Пир продолжился, но вскоре шум стал стихать, а приветственные возгласы, с которыми то и дело поднимались со своих мест гости, звучали все более длинно и все более путано. Сладкозвучный Фемий, певец, волею судьбы оказавшийся среди женихов Пенелопы, стоя на скамье, пел песню за песней, восхваляя великодушие царя Итаки, но и не забывая время от времени слезать с возвышения, чтобы опрокинуть в рот кубок вина и съесть ломтик жареной свинины или кусок лепешки с медом. В конце концов, он начал сбиваться и повторять по два раза одну и ту же строфу, путать слова и кончил тем, что назвал Одиссея не сыном Лаэрта, а сыном Эрота[74], вызвав громовой хохот у всех, кто еще был в состоянии что-либо соображать. Ахилл заметил, что это, скорее всего, старый тополь нашептал певцу о таком родстве царя, и собравшиеся захохотали еще сильнее.
К полудню больше половины гостей разошлось, и остались лишь те, кто не в силах был подняться со своих мест. Рабы убирали со столов, мели и мыли пол, закиданный костями, крошками хлеба, давленым виноградом, залитый вином. Но на каменных плитах не было ни капли крови, хотя накануне вечером трудно было поверить, что все может закончиться так мирно.
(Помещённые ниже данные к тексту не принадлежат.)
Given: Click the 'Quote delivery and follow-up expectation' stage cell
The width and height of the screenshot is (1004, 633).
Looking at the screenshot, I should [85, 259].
Эвпейт с сыном и невесткой тоже собрались уходить.
— Завтра же я пришлю тебе богатые подарки, Одиссей! — твердил старик. — Я не хочу, чтобы ты считал нас невежами… И, в любом случае, всегда, если тебе понадобиться поддержка! Поверь!
— А я верю, — царь улыбнулся с самым безмятежным видом. — Буду рад видеть тебя в своем доме, Эвпейт. И тебя, Алкиной, если тебе, конечно, не надоел этот дом… Ну, Меланто, желаю тебе быть хорошей и доброй женой!
— Я постараюсь! — заливаясь счастливым смехом, воскликнула девушка, низко склоняясь перед Одиссеем.
Алкиной тоже поклонился и уже пошел было с отцом и женой к дверям, но вдруг остановился.
— Вот что! — повернулся он к базилевсу, и его лицо на мгновение выразило сомнение, но, со свойственной ему резкостью, молодой человек тут же его отбросил. — Я тоже тебе благодарен, Одиссей. И хочу, чтобы ты мне поверил. А поэтому отдаю тебе вот это. Может, это и не важно теперь, но… Словом, возьми.